URI FRIEDMAN9:57 AM ET477 ViewsComment (1)
As British law enforcement combats the rioting and looting by young people that has spread outside London, authoritarian regimes around the world, who've long endured Western criticism over their suppression of citizens, are rebuking England--and, one imagines, the West implicitly--for its response to the mayhem and its vision of how to order society more generally. Here's what they're saying:
  • Iran: On Tuesday, an Iranian Foreign Ministry spokesman demanded that the British government listen to the demands of "protesters" and permit "independent human rights organizations to investigate" violations of "civil rights and civil liberties." On Wednesday, Iranian President Mahmoud Ahmadinejad urged British authorities to "correct their brutal behavior,"adding that the U.N. Security Council should take action against the U.K. and Britain should empower its people rather than launching military operations in Afghanistan and Libya.
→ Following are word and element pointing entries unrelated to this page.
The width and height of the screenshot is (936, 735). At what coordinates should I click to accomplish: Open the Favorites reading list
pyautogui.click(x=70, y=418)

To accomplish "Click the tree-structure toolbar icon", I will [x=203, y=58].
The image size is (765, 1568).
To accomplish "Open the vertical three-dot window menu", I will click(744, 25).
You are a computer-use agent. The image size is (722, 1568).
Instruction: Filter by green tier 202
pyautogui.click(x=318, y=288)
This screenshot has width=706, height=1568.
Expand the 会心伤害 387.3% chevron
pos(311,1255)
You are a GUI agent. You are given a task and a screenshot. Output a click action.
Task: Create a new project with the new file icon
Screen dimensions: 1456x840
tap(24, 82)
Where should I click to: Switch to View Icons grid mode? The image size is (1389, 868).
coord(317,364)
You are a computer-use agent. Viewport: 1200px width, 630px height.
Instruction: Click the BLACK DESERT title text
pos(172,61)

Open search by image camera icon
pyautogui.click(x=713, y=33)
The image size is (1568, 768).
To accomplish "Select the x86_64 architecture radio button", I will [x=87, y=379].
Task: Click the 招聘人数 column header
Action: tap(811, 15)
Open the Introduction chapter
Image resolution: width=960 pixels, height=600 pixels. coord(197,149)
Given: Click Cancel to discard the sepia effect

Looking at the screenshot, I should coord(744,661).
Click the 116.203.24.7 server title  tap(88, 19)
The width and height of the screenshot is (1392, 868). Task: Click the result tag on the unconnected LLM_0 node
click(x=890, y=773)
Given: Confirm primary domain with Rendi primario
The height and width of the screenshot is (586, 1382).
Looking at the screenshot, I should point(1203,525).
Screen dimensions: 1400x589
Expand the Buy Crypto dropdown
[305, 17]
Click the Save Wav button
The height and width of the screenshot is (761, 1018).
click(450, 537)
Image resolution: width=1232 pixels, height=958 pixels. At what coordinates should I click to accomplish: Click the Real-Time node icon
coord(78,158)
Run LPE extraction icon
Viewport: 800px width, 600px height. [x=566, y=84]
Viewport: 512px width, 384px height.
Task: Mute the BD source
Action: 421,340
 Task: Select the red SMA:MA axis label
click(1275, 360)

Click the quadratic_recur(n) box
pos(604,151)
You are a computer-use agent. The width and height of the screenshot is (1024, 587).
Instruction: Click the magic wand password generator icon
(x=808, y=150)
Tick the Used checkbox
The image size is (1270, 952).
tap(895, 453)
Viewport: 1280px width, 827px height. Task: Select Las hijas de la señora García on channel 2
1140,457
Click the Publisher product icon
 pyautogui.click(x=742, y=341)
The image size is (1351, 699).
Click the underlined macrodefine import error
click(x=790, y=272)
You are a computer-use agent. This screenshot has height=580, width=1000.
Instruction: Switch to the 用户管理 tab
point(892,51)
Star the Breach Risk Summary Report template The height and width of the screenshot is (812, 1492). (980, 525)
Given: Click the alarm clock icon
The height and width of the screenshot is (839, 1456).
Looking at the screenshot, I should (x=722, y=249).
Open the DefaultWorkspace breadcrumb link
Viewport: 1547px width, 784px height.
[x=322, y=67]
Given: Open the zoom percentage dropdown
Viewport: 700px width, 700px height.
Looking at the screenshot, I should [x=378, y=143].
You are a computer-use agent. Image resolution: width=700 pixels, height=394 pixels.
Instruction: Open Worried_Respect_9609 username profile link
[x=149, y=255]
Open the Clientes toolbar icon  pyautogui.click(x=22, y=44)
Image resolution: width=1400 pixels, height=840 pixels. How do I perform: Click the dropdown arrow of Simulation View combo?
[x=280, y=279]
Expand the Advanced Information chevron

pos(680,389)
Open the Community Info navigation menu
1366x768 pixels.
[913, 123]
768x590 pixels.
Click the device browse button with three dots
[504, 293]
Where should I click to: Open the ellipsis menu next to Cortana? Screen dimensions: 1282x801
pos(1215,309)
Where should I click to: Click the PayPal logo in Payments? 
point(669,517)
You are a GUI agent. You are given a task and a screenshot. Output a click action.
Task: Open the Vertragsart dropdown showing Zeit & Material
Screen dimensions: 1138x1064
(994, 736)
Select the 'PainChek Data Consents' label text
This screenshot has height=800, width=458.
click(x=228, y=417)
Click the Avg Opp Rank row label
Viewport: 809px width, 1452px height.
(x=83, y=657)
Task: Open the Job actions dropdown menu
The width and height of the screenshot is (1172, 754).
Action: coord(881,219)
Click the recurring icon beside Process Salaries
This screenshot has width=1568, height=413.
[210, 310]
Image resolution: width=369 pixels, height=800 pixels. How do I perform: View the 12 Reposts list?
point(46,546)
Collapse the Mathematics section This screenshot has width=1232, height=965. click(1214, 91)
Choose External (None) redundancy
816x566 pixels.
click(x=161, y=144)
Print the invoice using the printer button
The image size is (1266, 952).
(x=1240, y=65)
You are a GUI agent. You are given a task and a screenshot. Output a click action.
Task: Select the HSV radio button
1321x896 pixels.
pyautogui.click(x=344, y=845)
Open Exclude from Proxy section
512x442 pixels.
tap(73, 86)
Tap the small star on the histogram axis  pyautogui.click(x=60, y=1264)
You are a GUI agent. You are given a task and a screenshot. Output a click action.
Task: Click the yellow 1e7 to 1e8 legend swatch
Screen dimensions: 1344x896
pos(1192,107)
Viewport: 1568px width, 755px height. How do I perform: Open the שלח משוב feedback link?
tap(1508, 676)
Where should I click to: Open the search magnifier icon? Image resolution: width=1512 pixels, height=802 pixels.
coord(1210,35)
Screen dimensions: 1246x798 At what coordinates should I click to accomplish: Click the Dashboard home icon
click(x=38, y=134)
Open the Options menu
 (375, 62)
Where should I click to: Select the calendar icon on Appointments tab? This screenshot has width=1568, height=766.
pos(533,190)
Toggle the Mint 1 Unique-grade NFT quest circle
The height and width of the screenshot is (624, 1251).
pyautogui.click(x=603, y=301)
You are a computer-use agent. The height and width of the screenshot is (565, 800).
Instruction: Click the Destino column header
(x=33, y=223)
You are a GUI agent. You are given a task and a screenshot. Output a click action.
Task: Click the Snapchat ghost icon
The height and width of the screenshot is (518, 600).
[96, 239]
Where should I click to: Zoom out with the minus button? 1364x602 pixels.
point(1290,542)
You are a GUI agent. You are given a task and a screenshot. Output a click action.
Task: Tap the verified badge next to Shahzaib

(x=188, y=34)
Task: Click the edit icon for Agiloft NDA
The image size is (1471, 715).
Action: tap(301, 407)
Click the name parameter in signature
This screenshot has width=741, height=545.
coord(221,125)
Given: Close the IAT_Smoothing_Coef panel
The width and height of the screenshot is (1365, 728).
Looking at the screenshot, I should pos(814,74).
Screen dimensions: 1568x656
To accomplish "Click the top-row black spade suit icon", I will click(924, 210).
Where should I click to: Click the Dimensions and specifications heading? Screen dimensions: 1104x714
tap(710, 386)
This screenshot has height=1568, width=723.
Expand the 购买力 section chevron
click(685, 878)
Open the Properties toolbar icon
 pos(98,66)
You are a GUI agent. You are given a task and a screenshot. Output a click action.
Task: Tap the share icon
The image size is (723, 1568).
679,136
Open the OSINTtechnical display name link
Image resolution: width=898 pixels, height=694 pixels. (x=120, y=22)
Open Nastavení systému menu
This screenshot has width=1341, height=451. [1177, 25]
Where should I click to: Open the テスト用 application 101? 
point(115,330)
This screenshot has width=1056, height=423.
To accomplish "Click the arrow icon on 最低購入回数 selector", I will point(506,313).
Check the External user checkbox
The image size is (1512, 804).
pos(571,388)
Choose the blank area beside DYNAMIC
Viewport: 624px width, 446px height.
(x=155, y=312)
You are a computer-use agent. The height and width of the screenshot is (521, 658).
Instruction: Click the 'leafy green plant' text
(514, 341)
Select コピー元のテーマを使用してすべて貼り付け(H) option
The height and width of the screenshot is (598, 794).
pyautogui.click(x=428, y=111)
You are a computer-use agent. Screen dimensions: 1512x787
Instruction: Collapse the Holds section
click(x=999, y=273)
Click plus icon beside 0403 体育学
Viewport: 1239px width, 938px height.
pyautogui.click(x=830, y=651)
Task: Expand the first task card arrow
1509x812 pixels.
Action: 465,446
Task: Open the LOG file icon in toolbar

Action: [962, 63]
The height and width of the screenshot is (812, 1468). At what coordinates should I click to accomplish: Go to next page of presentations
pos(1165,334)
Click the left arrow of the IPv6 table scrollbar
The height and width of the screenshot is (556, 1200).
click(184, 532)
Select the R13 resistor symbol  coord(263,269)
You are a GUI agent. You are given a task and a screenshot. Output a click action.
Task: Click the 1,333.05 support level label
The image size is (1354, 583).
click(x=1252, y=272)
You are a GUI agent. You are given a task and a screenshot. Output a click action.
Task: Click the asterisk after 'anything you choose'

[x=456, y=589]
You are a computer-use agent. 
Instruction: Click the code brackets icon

Other Iranian lawmakers are piling on, with one characterizing the fatal police shooting of a black man named Mark Duggan last week--which touched off London's riots-as a "blatant violation of human rights" and an example of pervasive racism in British society, and another claiming that "extensive discrimination on weaker classes  is a trait of the capitalist system." Politicians have also called for the British embassy in Tehran to be shuttered. Iran used force to squash the protests that erupted after its disputed 2009 presidential election.
  • Libya: In Tripoli, which NATO is currently bombing as part of a mission to protect civilians, Deputy Foreign Minister Khaled Kaaim called for British Prime Minister David Cameron and his government to relinquish power because they "have lost all legitimacy" through their "violent repression of peaceful demonstrations by police." He demanded that the U.N. Security Council--the very body that authorized NATO's bombing campaign--"not stay with its arms crossed in the face of the flagrant violation of the rights of the British people." State-run television also urged British rioters to "defeat this British regime" that "killed their brothers" during NATO's intervention in Libya, according to The Telegraph.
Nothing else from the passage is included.